No início da invasão, as forças aéreas do Eixo gozavam de clara superioridade em termos de equipamento, treinamento e experiência em combate tático e operacional. Essa vantagem inicial foi amplificada de forma drástica pelos efeitos colaterais do Grande Expurgo realizado na década de 1930 na União Soviética. A purga de altos oficiais e comandantes causou danos severos às estruturas organizacionais e à cadeia de comando da Força Aérea Soviética (VVS).

  • O Ataque Surpresa: No dia de abertura da Operação Barbarossa (22 de junho de 1941), as operações de contra-aérea do Eixo infligiram um golpe devastador, destruindo cerca de 2.000 aeronaves soviéticas no solo e garantindo a superioridade aérea imediata.

  • Apoio às Campanhas Terrestres: Com os céus dominados, a aviação do Eixo pôde apoiar diretamente as operações de cerco em grande escala entre julho e setembro de 1941. Além disso, a frota de transporte alemã (Luftwaffe) foi vital para suprir o exército quando o rigoroso inverno russo paralisou o transporte terrestre.

2. A Resiliência da Aviação Soviética e as Estratégias Defensivas

Apesar das perdas debilitantes e do caos estrutural, a aviação soviética reorganizou-se rapidamente para cumprir missões defensivas cruciais que salvaram o país de um colapso total:

  • Defesa de Leningrado (Julho): A aviação conteu a avanço inicial do Eixo e permitiu a consolidação das defesas urbanas.

  • Retirada Industrial: Ao atrasar a ocupação da Ucrânia, o Exército Vermelho e sua aviação ganharam tempo essencial para desmantelar e transferir milhares de fábricas para o leste, além dos Montes Urais, fora do alcance dos bombardeiros alemães.

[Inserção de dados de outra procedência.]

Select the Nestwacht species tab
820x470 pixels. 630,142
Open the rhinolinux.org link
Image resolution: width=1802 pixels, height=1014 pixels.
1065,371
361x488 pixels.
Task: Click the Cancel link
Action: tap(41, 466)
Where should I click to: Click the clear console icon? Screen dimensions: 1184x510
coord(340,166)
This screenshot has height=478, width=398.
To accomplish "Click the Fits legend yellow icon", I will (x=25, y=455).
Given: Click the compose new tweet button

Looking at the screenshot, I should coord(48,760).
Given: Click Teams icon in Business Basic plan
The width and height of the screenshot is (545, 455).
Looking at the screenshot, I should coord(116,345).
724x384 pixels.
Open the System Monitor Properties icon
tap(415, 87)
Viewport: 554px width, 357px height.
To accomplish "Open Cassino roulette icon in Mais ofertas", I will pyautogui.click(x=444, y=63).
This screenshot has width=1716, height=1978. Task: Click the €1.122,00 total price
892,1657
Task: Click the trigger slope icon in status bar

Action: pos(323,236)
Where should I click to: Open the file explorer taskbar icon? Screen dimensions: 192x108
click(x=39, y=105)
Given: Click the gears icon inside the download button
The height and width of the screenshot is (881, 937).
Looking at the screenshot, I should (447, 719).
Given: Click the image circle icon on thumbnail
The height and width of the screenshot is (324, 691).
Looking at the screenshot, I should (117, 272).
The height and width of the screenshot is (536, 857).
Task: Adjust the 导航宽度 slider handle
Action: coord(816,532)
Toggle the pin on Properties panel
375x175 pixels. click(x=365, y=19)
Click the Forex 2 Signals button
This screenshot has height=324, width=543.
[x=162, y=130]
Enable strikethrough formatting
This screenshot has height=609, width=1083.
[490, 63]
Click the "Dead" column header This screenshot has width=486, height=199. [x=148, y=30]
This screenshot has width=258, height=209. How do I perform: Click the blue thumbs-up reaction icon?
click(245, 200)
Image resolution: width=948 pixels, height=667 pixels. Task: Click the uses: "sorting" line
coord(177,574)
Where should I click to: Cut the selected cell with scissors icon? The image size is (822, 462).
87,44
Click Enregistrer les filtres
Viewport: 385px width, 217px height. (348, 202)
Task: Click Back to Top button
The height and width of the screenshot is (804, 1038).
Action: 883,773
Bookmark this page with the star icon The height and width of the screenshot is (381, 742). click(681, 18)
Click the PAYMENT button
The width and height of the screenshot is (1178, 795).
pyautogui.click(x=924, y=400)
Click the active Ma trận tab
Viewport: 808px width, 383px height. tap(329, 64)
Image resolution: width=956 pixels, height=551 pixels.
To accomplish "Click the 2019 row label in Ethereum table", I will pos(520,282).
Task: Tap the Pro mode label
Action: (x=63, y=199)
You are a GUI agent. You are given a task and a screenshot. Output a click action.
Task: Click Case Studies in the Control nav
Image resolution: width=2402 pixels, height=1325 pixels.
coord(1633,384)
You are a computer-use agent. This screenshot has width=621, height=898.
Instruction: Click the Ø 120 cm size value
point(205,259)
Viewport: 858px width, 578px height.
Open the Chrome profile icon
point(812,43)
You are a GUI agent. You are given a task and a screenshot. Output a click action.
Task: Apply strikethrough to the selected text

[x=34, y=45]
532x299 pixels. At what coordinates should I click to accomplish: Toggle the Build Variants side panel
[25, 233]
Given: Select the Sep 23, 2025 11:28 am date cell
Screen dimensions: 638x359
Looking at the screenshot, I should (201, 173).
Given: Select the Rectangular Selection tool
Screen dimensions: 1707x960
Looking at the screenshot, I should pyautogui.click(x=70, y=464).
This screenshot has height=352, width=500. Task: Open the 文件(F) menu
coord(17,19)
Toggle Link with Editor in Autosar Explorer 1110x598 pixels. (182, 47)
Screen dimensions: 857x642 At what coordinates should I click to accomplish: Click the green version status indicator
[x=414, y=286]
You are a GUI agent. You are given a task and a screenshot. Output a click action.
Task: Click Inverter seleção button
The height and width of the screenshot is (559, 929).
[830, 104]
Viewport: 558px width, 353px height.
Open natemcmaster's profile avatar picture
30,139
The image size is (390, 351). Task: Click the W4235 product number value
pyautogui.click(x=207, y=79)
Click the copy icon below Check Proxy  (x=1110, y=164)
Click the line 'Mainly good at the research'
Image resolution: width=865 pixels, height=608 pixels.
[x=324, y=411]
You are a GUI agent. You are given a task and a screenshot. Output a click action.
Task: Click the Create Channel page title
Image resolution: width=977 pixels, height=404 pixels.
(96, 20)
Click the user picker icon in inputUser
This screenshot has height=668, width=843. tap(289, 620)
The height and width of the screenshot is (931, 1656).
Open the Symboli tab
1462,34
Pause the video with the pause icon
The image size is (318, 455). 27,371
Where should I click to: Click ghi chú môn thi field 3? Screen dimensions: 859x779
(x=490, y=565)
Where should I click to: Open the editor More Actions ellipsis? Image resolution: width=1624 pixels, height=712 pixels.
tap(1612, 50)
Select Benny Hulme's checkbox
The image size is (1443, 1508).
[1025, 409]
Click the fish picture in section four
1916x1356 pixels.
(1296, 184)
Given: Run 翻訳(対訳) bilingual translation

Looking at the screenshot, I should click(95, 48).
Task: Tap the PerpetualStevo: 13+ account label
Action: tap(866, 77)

  • Resistência na Crimeia e Moscou: A aviação soviética sustentou a resistência prolongada em Sebastopol e desempenhou um papel crítico na defesa e na contraofensiva de inverno em dezembro de 1941, onde a Luftwaffe precisou atuar fortemente na defensiva para conter o avanço soviético.

3. Antecedentes Geopolíticos e Estratégicos: Por Que a Invasão Aconteceu?

Em meados de 1941, as potências do Eixo pareciam intocáveis após derrotarem os Aliados na Escandinávia, na Europa Ocidental e nos Bálcãs, isolando o Império Britânico. Com a Grã-Bretanha irredutível e os Estados Unidos adotando uma postura cada vez mais hostil — somado à extrema necessidade da Alemanha por matérias-primas e recursos petrolíferos soviéticos —, Adolf Hitler assinou em 18 de dezembro de 1940 a Diretiva 21, dando início aos preparativos para a Operação Barbarossa.

  • O Objetivo da Linha A-A: O plano militar visava destruir a URSS como potência militar, política e econômica através de uma ocupação até a linha A-A (próxima aos Montes Urais).

  • Motivações Ideológicas e Econômicas: A conquista garantiria vastos recursos naturais, cidades industriais, milhões de trabalhadores escravizados (Zwangsarbeiter) e o cobiçado Lebensraum (espaço vital) para o Terceiro Reich, além de erradicar o que o nazismo definia como Bolchevismo Judaico.

4. O Balanço Final de 1941: O Erro de Cálculo Industrial do Eixo

Quando as operações terrestres e aéreas se encerraram em dezembro de 1941, o Eixo havia falhado em seu objetivo principal: a derrota definitiva das forças armadas soviéticas. O conflito aéreo cobrou um preço sem precedentes na história militar até então, com a destruição de cerca de 21.000 aeronaves soviéticas e vários milhares de unidades do Eixo.

A falha decisiva da Alemanha nazista foi subestimar o potencial industrial e técnico da União Soviética. Protegidas nos Urais, as novas fábricas soviéticas dispararam a produção de aeronaves, superando o rendimento alemão e repondo rapidamente as perdas. Nos anos seguintes, o poder aéreo soviético recuperou-se plenamente, fechando lacunas técnicas e alcançando a supremacia tática e operacional que levaria o Exército Vermelho direto a Berlim.